We use genetics to investigate cardiac diseases and cardiovascular abnormalities.
One of our current research areas of focus is how we can use genetics to elucidate the molecular basis of underlying abnormalities of heart rhythm and function.
Abnormalities in cardiac electrical activity on an ECG can lead to cardiac arrhythmias and adverse outcomes such as atrial fibrillation and sudden cardiac death.
To identify novel pathways, we are using a broad range of techniques including:
- population genetics
- cell biology
- zebrafish models of arrhythmias
In collaboration with clinical researchers we are using genetics and Next Generation Sequencing to focus on individuals with monogenic cardiac diseases such as long QT and Brugada syndromes and cardiomyopathies.
The Lymphovascular Research Unit
The Lymphovascular Research Unit focuses on identifying the genetic basis of various forms of primary lymphoedema. Lymphoedema is the chronic swelling of one or more body parts, most commonly an arm or leg.
By utilising genomic information through linkage studies and Next Generation Sequencing, we aim to improve our understanding of the mechanistic basis of lymphatic disease. This in turns help us improve diagnostics and therapeutic decision making.

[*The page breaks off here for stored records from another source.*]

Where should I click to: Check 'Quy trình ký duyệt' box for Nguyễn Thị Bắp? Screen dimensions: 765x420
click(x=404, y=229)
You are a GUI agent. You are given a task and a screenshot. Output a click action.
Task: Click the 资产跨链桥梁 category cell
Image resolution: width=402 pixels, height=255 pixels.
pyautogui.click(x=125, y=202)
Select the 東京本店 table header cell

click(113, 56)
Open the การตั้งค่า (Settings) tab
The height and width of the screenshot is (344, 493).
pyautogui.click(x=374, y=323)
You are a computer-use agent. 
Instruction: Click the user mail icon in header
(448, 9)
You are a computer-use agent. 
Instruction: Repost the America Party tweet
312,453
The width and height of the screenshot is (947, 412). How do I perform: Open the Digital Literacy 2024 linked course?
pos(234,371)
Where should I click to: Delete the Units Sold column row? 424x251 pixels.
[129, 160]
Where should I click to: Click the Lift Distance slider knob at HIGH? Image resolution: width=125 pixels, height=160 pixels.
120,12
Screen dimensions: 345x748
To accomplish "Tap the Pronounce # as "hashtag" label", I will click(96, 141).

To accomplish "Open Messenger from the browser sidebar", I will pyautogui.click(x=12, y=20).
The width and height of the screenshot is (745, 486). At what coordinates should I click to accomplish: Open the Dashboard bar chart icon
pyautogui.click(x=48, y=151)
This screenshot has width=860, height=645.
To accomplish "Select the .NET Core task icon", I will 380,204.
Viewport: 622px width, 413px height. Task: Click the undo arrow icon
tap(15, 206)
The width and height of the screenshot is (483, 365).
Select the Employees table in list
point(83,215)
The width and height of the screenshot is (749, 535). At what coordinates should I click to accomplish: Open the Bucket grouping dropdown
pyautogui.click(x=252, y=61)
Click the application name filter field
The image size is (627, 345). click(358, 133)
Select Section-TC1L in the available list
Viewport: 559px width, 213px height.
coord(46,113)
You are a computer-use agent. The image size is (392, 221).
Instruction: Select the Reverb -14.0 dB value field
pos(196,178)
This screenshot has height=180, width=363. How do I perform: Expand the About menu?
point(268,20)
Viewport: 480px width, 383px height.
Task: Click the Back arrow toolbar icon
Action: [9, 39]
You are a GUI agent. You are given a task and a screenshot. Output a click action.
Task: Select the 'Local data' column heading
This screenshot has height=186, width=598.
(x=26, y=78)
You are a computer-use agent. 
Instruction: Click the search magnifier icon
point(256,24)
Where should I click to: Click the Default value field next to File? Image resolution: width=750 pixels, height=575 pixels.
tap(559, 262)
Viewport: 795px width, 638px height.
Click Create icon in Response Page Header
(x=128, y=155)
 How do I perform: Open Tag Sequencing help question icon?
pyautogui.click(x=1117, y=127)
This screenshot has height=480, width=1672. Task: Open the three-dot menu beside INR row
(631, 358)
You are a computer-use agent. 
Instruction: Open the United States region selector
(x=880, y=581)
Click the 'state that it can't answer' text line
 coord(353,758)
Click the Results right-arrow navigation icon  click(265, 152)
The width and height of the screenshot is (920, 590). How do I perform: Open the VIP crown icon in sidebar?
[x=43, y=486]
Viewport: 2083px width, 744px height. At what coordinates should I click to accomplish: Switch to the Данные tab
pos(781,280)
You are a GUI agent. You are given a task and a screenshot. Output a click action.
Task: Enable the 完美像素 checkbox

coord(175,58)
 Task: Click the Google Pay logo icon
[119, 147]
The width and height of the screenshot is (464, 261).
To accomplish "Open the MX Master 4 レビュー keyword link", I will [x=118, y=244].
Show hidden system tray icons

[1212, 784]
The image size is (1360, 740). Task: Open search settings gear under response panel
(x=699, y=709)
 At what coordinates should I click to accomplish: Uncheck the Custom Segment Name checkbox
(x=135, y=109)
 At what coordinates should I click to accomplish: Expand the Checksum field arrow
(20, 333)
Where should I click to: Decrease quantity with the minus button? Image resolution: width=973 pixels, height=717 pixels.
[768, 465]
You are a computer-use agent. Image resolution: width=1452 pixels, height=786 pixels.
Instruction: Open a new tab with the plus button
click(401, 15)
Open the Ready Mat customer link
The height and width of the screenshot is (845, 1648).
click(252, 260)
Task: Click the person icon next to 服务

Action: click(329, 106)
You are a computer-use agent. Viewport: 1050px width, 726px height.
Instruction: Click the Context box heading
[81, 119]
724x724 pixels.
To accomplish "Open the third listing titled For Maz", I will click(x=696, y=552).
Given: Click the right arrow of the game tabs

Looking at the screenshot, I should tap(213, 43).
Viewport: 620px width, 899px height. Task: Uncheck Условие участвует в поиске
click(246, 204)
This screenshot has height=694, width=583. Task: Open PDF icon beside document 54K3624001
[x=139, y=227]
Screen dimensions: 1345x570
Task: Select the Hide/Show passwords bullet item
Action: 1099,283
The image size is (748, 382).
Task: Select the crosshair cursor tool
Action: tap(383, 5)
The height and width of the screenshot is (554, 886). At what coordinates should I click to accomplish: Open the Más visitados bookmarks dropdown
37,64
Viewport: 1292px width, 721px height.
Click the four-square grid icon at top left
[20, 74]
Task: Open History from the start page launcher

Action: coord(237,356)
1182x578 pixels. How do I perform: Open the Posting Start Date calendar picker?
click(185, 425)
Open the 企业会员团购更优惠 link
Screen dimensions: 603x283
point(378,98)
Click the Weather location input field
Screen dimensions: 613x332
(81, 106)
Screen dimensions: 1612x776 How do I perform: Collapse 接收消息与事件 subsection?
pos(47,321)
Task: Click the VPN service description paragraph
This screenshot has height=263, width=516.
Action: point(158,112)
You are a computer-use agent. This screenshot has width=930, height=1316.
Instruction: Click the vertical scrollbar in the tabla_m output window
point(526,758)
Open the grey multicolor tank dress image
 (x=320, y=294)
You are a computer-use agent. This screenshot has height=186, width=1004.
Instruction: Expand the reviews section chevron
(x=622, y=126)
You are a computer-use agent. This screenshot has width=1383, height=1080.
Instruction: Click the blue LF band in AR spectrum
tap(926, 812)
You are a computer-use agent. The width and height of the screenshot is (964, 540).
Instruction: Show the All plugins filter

We are particularly interested in using the parallels between zebrafish and human development and physiology to investigate genetic disease. This includes expanding our knowledge on a group of human disorders known as the ciliopathies.
Dysfunctional cilia are known to underlie a number of chronically disabling and sometimes life-threatening genetic conditions. They affect many systems, and cause conditions which include kidney disease, obesity and heart disease.
We are working to develop semi-high throughput methods in zebrafish for testing drugs which can ameliorate various aspects of ciliopathies.